10 replies on “Signless and Separated, Pevely Dairy Building Still Reusable — and SLU Can Still Be the Hero”

All said and done, the mighty Vatican is the power behind Biondi’s throne. SLU is the second most prominent Catholic university in the United States, behind Georgetown. The United States is usually the largest annual donor in the Vatican portfolio, tied with Germany. Hence, the Vatican has a keen interest in the headlines coming out of SLU.

Just guessing that faculty revolt and a stream of negative headlines would not be part of Vatican fundraising protocol. If anyone understands the likely trajectory of powerful men, it’s Vatican cardinals.

A change is probably in the works.

” (For now, the Captain D’s sea shanty on the northeast corner is at least approachable on foot; that can be dealt with later.) ”

Why do you call this a shanty? It’s a legitimate business that affords people employment, and you make it sound like a dump.

Come on, now. He’s only commenting on the building itself, not the legitimacy of the business that occupies it. Captain D’s could equally well occupy a storefront in a multi-story mixed-use building on the same site, and they would likely enjoy more business due to the increased density.

The sign coming down certainly seems suspicious. I had given SLU and Biondi some of the benefit of the doubt, but am quickly beginning to feel that they have not been acting in good faith in their dealings.

It is a major building in any case. Quite a presence on that corner. Beautiful proportions as it sits. Quite an historic building in its own right, but speaks to a walking, transit friendly we need to bring back.

No matter how much SLU changes course, the city government is fault here. How can city government neglect to protect transit priorities?
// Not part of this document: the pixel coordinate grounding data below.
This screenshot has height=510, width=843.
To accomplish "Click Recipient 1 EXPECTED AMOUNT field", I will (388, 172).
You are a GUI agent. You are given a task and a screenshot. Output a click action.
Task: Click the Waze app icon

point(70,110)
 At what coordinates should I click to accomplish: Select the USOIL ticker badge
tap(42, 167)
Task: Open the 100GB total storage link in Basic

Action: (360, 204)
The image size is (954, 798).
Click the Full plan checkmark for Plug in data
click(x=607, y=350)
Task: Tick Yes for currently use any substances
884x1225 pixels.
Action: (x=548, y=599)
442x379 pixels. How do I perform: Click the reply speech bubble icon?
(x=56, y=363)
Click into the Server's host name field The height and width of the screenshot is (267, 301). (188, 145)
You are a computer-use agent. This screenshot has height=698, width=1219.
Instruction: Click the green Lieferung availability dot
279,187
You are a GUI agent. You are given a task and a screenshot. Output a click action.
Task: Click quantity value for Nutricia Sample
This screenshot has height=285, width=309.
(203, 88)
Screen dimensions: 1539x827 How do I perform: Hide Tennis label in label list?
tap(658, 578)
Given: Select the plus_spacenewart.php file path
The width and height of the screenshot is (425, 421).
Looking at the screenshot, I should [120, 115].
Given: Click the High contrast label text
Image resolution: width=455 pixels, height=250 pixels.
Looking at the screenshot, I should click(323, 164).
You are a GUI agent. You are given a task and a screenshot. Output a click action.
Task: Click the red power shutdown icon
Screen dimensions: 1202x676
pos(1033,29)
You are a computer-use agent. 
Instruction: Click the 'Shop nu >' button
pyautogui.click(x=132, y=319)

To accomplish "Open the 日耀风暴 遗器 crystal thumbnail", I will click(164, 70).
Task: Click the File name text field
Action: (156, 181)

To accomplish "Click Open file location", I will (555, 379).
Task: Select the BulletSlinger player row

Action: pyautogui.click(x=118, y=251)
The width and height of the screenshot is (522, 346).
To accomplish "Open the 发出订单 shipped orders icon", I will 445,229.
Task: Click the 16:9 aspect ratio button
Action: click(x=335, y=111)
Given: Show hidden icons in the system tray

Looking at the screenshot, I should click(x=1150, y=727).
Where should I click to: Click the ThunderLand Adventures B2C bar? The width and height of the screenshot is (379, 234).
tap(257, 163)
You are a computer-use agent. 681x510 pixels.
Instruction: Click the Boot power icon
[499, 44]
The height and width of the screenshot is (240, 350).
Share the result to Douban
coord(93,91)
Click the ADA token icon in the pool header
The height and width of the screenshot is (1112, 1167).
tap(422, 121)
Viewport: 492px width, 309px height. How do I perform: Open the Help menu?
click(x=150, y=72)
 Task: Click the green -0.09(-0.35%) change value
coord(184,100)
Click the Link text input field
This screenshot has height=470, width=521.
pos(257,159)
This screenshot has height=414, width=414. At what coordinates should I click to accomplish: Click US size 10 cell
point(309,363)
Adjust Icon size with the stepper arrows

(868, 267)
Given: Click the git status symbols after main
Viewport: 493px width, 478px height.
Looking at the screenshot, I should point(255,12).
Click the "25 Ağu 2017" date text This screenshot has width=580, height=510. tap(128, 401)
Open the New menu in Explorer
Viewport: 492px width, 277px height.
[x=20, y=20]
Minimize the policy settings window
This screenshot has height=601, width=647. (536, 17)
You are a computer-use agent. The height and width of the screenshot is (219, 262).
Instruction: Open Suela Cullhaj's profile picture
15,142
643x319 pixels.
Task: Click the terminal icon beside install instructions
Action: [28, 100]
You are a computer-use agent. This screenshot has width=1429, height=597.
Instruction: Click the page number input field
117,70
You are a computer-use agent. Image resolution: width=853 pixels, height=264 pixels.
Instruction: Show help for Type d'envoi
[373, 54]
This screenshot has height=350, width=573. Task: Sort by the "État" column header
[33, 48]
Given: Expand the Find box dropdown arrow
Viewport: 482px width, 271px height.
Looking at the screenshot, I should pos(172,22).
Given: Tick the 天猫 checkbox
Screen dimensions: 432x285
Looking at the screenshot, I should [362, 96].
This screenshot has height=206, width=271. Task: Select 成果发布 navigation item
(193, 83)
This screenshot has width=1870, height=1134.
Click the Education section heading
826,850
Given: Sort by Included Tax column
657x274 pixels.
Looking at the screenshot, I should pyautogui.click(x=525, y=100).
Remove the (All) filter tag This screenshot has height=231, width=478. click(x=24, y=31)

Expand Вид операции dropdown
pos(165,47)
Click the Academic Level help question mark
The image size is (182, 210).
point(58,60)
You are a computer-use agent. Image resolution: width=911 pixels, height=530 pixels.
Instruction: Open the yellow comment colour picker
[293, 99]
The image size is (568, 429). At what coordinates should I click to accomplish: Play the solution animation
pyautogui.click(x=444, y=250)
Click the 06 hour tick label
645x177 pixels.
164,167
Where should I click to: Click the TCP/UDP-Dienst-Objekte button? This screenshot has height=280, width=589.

The multimillion dollar investments in light rail and converting the Grand Ave bridge into a pedestrian friendly walk way are wasted investments if the surrounding city plan does not support this investment.

We have yet to see a proposal that capitalizes (there is that word again) on the pedestrian/transit potential of the sites surrounding the Grand Ave light rail station.

Notre Dame, Boston College, Fordham, Georgetown, Loyola Chicago, Loyola Maramount, Marquette, Santa Clara, Villanova are all probably better than SLU.

Vatican conspiracy seems to be stretching it.

Funny thing is, at least some of the letters are still on top of the building. Driving northbound on Grand you can see the red Y sticking up. It looks like they just severed the steel out of the middle of the sign and laid it back. So much for preserving the sign, it sitting up there to get destroyed and tossed away at a later date.